BatANN: Distributed Disk-Based ANN Search

Updated 11 December 2025

BatANN is a distributed, disk-based ANN search system designed for massive vector datasets using a global proximity graph and an efficient baton-passing protocol.
It partitions the global graph with a neighborhood-aware algorithm to minimize inter-server I/O and maintain logarithmic search efficiency.
Performance evaluations demonstrate low latency (<6ms) and high recall (0.95@10) with near-linear throughput scaling across multiple servers.

BatANN is a distributed, disk-based approximate nearest neighbor (ANN) search system designed to support high-throughput, low-latency vector search over datasets too large to fit in memory or on a single server. By integrating a single global proximity graph, neighborhood-aware partitioning, and a baton-passing protocol that transfers full query state across servers, BatANN ensures logarithmic search efficiency, minimal inter-server I/O, and near-linear throughput scaling as the number of servers increases. It is the first open-source distributed disk-based vector search system to operate over a single global graph (Dang et al., 10 Dec 2025).

1. Problem Setting and Motivation

Modern information-retrieval applications—including retrieval-augmented generation (RAG), large-scale image search, and recommendation—require efficient $k$ -nearest neighbor (k-NN) queries in high-dimensional embedding spaces. A brute-force (exact) search has complexity $O(N)$ or worse due to dimensionality, making it impractical for large $N$ . Graph-based ANN methods, empirically achieving $O(\log N)$ convergence using proximity graphs, are the dominant scalable solution.

As dataset sizes approach billions of points, global index structures exceed DRAM capacity. Disk-based systems (e.g., DiskANN, Starling) store full embeddings and neighbor lists on SSDs, retaining quantized vector summaries (PQ codes) in memory to prune candidate sets. However, a single-server design is ultimately limited by SSD IOPS and bandwidth. Distributing storage and computation across multiple machines can raise query-per-second (QPS) throughput, but naïve sharding ("scatter–gather") strategies lose logarithmic search efficiency and waste I/O. Prior distributed solutions based on global graphs incur high inter-server latency due to round-trip communication per graph hop.

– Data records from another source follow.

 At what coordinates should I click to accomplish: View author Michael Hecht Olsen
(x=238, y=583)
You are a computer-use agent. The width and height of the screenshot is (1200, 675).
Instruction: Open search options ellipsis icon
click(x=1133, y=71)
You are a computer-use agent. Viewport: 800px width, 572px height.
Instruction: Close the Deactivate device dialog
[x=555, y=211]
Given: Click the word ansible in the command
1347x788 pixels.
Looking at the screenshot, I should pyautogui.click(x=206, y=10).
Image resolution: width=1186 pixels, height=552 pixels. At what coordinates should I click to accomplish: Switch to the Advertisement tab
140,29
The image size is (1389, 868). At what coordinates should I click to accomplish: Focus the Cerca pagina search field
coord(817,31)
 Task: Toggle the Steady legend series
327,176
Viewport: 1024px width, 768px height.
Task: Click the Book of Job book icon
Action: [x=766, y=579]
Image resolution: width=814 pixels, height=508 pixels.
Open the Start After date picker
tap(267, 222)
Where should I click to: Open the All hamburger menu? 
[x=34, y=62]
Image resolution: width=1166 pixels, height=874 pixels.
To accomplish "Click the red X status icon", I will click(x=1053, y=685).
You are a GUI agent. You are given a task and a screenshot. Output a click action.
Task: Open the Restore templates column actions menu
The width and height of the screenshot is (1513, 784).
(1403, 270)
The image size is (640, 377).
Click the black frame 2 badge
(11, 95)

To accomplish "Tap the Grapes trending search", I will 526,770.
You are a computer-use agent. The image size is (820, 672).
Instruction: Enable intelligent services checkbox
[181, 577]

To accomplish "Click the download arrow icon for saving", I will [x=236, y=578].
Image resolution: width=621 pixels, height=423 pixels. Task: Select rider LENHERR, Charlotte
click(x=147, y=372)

Target system metrics are Recall@k (e.g., 0.95 at $k=10$ ), throughput (QPS) at fixed recall, and end-to-end latency below 6 ms even at very high QPS (Dang et al., 10 Dec 2025).

2. Index Structure and System Architecture

2.1 Global Proximity Graph (Vamana)

BatANN constructs a single global proximity graph $G = (V, E)$ using the Vamana algorithm. Each node in $V$ (representing a datapoint) maintains up to $R$ out-edges ( $R=64$ in practice), selected by a diversifying heuristic to improve graph navigability. Formally, each node $i$ retains a neighbor set $N(i)$ , $|N(i)| \leq R$ , designed so that greedy traversal from any starting point converges to the true nearest neighbors in $O(\log N)$ steps.

Indexing details:

On-disk: Each vector's full (float) embedding and its neighbor ID list are stored, typically compressed to fit within a 4 KB SSD sector.
In-memory: Product-quantized (PQ) codes, consuming 32 bytes per 128-dimensional vector, guide the search. Overall DRAM usage is $\approx 32 \cdot N$ bytes.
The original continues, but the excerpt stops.